OTO 104 narrowly misses endpoints in Phase II trial for Ménière's disease but likely to progress to Phase III - Otonomy Inc.

Otonomy, Inc. a clinical stage biopharmaceutical company developing innovative therapeutics for diseases and disorders of the inner and middle ear, announced topline results from its Phase IIb trial evaluating OTO-104 in patients with unilateral Ménière's disease. The primary endpoint of the trial was reduction in vertigo frequency during Month 3 following treatment compared to a one month baseline period. In the topline analysis, OTO-104 demonstrated a 61% reduction from baseline in vertigo frequency in Month 3 vs. 43% for placebo with a p value of 0.067, which narrowly missed achieving statistical significance. In addition to Month 3, a similar positive trend was also observed during Month 2 following treatment. The trial achieved statistical significance (p < 0.05) for multiple prospectively defined secondary vertigo endpoints at multiple time points .
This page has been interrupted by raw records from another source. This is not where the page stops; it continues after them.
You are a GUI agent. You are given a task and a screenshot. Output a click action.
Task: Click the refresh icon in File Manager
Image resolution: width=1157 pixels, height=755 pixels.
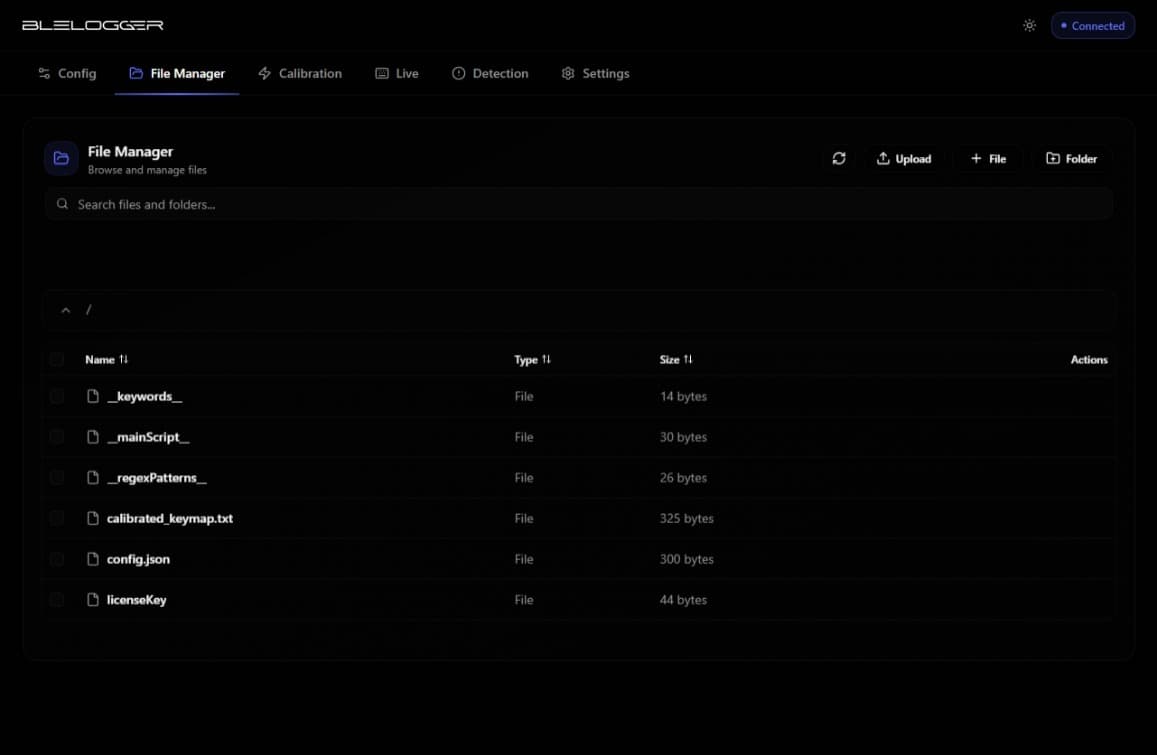point(839,159)
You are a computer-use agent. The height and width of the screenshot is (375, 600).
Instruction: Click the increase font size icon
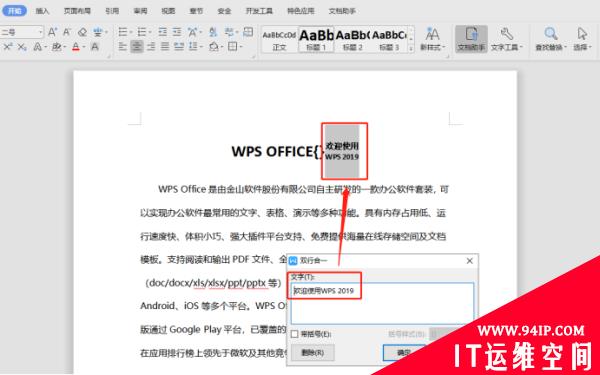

"While the trial narrowly missed achieving statistical significance on the primary endpoint, we believe the clear efficacy trends observed along with the multiple secondary endpoints where statistical significance was achieved provide a solid basis to move OTO-104 forward into Phase III testing," said David A. Weber, Ph.D., president and CEO of Otonomy. "We plan to request an End-of-Phase II meeting with the FDA and intend to initiate two parallel Phase III trials in Ménière's disease with the first beginning by the end of 2015."

Comment:Analysts noted the tapering of efficacy into month 4 and suggested that the way forward may be for treatment of patients with more severe vertigo.